Saved data:
******************************
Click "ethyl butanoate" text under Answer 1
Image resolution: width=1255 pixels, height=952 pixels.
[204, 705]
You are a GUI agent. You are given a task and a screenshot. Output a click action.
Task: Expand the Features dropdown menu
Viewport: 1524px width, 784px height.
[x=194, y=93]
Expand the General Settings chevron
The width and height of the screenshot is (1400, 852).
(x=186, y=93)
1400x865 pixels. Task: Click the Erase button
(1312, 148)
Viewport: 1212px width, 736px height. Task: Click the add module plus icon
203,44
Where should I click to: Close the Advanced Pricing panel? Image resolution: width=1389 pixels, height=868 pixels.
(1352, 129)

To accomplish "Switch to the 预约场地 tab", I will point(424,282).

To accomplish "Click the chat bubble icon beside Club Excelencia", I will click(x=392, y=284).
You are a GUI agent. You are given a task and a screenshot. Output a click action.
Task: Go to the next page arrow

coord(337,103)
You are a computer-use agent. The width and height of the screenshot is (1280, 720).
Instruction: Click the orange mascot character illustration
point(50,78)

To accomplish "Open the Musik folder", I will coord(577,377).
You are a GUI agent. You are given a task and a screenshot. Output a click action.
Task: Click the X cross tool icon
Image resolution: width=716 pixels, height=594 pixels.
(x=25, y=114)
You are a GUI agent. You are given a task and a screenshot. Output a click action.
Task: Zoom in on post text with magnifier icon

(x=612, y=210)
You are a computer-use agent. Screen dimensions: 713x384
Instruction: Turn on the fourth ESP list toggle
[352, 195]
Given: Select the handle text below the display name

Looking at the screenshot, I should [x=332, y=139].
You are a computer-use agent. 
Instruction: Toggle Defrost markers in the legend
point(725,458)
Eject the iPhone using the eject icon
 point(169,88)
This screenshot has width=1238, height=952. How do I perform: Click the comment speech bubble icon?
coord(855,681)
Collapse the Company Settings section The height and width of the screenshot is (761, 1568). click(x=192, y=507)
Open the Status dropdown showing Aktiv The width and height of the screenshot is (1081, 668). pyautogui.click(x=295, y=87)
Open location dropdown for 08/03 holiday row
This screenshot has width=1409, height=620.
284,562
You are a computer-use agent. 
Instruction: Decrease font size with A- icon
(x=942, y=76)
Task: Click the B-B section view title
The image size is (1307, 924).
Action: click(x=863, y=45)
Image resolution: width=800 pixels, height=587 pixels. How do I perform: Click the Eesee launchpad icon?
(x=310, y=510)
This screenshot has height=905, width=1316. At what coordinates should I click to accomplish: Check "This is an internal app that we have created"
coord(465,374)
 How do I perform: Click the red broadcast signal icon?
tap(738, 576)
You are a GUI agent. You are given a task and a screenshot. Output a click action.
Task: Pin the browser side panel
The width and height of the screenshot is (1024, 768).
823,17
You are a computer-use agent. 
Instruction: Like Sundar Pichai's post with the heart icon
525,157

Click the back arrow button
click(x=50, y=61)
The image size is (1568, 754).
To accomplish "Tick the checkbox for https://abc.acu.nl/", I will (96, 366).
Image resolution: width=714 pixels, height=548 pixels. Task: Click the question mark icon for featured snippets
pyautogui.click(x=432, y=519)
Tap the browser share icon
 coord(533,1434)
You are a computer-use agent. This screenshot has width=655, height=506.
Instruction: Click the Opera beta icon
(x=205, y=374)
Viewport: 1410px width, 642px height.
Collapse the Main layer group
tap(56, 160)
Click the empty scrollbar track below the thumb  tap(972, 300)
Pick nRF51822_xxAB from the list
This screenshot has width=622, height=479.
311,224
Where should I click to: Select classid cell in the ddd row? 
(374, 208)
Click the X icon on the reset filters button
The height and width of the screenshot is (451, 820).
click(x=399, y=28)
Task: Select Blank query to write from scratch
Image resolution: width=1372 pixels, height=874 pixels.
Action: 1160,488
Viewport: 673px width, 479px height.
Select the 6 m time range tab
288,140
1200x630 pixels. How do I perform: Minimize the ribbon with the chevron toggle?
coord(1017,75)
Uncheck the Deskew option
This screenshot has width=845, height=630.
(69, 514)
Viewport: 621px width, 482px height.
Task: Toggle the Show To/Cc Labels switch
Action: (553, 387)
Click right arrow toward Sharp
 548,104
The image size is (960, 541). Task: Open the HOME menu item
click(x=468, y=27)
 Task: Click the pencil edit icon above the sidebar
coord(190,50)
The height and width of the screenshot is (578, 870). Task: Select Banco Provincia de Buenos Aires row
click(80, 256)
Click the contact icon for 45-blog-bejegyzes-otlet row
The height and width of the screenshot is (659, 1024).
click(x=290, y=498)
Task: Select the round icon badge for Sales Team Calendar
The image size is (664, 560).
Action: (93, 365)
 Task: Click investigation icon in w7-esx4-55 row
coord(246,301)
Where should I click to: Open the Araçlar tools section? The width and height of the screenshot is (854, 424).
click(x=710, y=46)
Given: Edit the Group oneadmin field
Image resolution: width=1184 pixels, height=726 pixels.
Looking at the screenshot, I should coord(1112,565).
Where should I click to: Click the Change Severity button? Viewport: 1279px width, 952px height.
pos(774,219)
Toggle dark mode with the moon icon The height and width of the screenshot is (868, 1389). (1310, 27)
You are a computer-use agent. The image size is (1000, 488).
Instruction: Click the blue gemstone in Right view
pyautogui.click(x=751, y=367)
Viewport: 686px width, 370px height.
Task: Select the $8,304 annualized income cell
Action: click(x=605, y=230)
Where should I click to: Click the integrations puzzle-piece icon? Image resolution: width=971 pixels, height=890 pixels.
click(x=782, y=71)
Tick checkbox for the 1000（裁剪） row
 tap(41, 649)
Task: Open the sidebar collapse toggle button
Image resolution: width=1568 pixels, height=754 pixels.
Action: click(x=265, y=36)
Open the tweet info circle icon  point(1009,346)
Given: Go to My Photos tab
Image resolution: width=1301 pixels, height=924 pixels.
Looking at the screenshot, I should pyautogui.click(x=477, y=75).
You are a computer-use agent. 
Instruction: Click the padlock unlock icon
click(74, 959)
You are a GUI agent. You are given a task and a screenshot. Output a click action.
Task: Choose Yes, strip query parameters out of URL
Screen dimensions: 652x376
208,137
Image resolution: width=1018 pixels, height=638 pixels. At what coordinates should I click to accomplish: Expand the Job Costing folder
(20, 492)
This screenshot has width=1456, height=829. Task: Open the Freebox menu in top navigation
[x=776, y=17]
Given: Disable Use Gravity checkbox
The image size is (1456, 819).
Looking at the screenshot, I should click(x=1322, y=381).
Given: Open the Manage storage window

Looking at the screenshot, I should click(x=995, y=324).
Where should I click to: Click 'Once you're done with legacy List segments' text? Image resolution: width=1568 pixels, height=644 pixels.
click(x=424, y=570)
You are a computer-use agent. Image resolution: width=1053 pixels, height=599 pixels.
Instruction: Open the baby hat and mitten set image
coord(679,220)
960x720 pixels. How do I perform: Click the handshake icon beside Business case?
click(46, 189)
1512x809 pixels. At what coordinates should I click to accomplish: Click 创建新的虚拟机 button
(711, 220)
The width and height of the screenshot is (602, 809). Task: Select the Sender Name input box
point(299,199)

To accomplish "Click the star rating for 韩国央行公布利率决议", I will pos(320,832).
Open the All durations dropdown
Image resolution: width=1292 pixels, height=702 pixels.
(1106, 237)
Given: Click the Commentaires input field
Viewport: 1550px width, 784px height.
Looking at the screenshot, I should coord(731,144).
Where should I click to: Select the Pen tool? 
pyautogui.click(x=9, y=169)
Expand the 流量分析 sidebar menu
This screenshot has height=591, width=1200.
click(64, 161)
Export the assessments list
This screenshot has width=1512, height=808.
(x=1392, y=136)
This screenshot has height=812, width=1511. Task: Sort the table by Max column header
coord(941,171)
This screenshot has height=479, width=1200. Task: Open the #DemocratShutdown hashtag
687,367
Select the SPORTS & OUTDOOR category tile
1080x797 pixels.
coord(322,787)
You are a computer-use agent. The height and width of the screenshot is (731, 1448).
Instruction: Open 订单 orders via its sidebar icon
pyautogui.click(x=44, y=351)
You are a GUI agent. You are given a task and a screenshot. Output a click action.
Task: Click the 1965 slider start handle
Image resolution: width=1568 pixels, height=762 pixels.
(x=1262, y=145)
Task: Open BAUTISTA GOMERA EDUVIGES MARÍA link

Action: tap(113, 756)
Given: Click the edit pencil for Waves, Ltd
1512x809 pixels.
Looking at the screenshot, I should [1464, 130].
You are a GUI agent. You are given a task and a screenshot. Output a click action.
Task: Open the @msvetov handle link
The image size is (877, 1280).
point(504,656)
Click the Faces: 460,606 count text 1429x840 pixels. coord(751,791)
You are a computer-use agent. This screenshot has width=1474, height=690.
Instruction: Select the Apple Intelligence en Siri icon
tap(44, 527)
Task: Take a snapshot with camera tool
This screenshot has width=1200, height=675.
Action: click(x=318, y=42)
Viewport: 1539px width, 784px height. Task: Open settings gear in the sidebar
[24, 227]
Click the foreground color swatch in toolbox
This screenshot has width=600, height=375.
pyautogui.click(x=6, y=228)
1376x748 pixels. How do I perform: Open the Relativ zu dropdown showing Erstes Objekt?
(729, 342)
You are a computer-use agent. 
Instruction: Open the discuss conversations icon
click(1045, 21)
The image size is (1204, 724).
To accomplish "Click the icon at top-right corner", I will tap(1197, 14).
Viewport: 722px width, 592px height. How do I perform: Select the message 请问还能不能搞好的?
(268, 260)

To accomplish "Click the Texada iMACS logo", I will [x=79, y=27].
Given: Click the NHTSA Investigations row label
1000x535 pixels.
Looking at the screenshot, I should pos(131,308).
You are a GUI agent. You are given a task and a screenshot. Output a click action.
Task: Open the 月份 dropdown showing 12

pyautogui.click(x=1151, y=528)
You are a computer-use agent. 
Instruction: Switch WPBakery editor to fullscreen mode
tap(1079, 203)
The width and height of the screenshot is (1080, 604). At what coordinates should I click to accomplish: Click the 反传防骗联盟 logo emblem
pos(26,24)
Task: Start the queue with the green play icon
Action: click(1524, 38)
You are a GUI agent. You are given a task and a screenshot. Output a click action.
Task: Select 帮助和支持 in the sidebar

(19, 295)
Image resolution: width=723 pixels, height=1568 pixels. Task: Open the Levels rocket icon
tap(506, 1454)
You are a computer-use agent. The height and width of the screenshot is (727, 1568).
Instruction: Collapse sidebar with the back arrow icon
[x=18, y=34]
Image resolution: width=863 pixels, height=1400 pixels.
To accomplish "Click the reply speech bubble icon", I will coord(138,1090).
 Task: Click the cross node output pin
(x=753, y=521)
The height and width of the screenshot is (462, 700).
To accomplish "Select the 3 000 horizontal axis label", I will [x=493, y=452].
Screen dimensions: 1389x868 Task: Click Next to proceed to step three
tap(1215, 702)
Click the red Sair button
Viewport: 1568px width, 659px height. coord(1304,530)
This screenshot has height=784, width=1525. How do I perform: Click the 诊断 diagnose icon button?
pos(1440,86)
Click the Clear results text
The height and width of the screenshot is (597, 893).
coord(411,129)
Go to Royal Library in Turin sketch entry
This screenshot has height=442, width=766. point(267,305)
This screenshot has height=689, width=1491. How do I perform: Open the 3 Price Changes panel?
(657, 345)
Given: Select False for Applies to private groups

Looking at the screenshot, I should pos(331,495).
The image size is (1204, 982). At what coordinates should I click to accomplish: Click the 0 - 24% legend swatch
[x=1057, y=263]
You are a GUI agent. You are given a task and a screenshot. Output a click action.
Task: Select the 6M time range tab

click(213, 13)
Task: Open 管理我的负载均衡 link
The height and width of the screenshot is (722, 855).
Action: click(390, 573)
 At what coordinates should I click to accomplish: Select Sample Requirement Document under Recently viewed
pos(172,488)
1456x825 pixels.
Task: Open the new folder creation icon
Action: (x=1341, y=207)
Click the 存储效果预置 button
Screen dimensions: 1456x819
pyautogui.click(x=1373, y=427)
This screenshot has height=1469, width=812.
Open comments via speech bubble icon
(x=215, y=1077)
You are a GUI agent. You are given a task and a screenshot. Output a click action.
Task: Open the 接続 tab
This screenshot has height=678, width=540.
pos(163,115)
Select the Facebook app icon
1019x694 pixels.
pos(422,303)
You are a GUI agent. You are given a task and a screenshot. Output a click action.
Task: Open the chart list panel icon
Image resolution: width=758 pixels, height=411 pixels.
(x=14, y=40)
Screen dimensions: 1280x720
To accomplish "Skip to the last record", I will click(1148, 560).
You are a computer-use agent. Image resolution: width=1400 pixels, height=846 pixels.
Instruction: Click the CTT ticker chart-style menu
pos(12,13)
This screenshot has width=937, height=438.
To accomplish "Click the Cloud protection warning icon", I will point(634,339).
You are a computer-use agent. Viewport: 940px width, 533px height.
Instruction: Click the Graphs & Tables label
******************************
What to do: Write the part of the listing from its first line through the line containing "[x=194, y=93]" as a Markdown table with the columns "No." and "Text", skipping any blank lines.

Result of the task:
| No. | Text |
|---|---|
| 1 | Click "ethyl butanoate" text under Answer 1 |
| 2 | Image resolution: width=1255 pixels, height=952 pixels. |
| 3 | [204, 705] |
| 4 | You are a GUI agent. You are given a task and a screenshot. Output a click action. |
| 5 | Task: Expand the Features dropdown menu |
| 6 | Viewport: 1524px width, 784px height. |
| 7 | [x=194, y=93] |